Shiho Torii draws Japanese-style manga comics, and her blog attracted the interest of a book publisher who approached her with the idea of writing a comic-style diet book about her weight loss journey. Torii had no plans to lose weight before this but a gig is a gig for an illustrator and it was a good opportunity to drop 15 pounds. Fifteen pounds isn’t a ton, admittedly, but Torii has a small body frame and 15 pounds is enough to negatively impact her overall health.
Torii is typical of most modern Japanese young adults whose diet is heavy in processed foods rather than their elders’ diet which is based on fish and vegetables. She craves junk food. If you need to lose weight but can’t stand dieting, exercising or taking any action to help your body burn the fat, you’ll identify with Torii. Dubious from the start, she draws her resistance, angst and frustration in black-and-white line characters that depict the three key players: herself, her little sis and her editor, Ms. Matsunaga.

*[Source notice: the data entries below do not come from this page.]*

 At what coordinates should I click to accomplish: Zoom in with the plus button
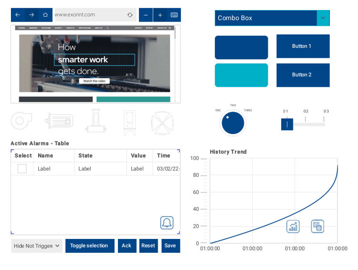160,15
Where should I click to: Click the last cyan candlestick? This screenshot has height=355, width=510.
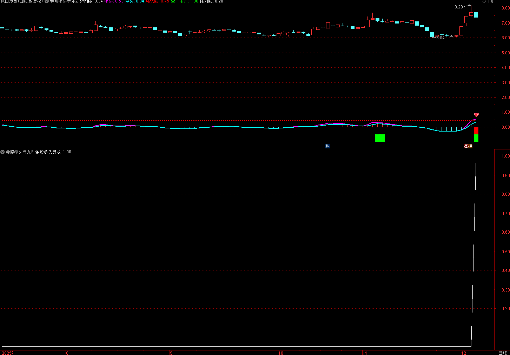[476, 15]
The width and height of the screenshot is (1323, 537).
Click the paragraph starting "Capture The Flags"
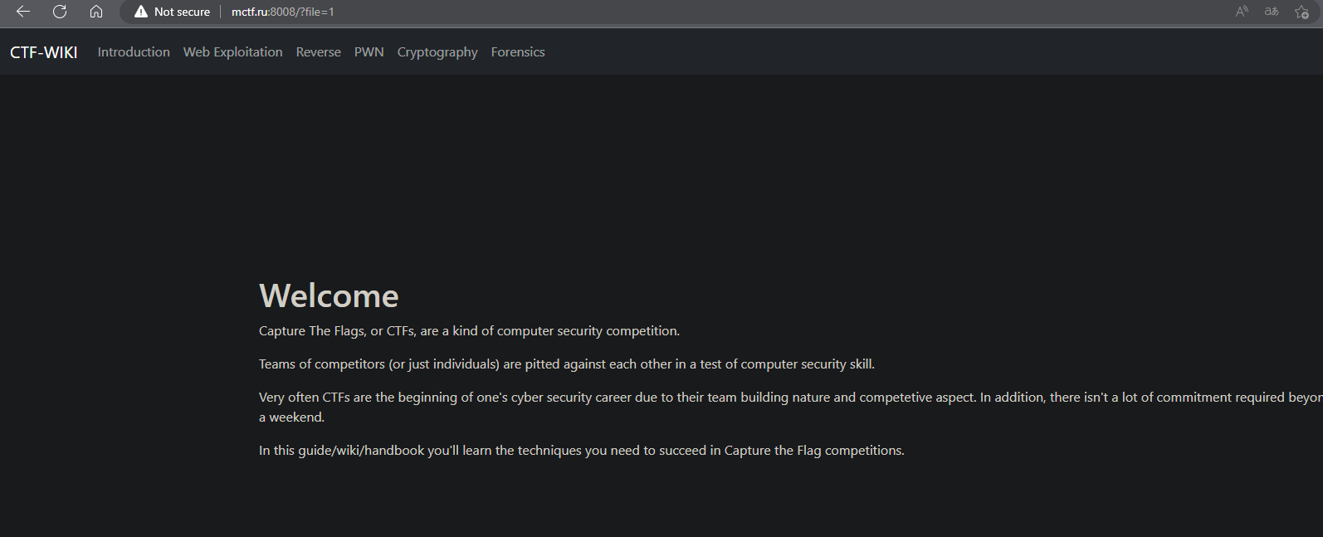(x=469, y=331)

Torii’s editor-assigned goal was to drop 15 pounds in five months. No one particular food or exercise plan was to be used. Matsunaga ran Torii through 27 different methods of exercise and eating. Toward the end of the book, Torii created a “very subjective” diet assessment chart that listed them, and they included the reset diet, low insulin diet, tai chi, yoga, macrobiotics, gigong, boxercise, hypnosis and colon cleansing among others.
Most of the comic strips featured Torii’s not-so-happy thoughts as she complied with each exercise session or resisted the food temptations dangled before her by her tormentor, er, motivator Matsunaga. I felt Torii’s utter misery in having to be forced through it all. It was intended to be funny, I suppose, but if this was meant to be a helpful tool for successful weight loss, it missed its point. Torii’s goal was to make it five months on her grueling, crazy-quilt program. She had no intention of creating a new and healthful lifestyle of exercise and nutritious eating. But she did intend to make us laugh and that she accomplished.
The cover of the advanced reader copy was printed with the words, “A Japanese bestseller” which couldn’t be possible as the title hadn’t hit the stands yet. A marketing ploy, no doubt. But with Torii’s popularity in Japan perhaps it was wise foresight. It is a cute book. But is this a helpful dieting book? Well, this will make you laugh (which burns calories) and will make you feel better about your own efforts (surely, you won’t be as resistant as Torii!) Too bad your copy won’t come with a real in-person motivator like Ms. Matsunaga who I suspect is the real secret to Torii’s weight loss success. Will Torii keep the weight off without Matsunaga’s constant vigil? If you read the last pages of her book, it will give you a big clue: Torii’s back to eating doughnuts now that the five-month “diet” is over. And Ms. Matsunaga is planning the sequel on how to deal with a relapse.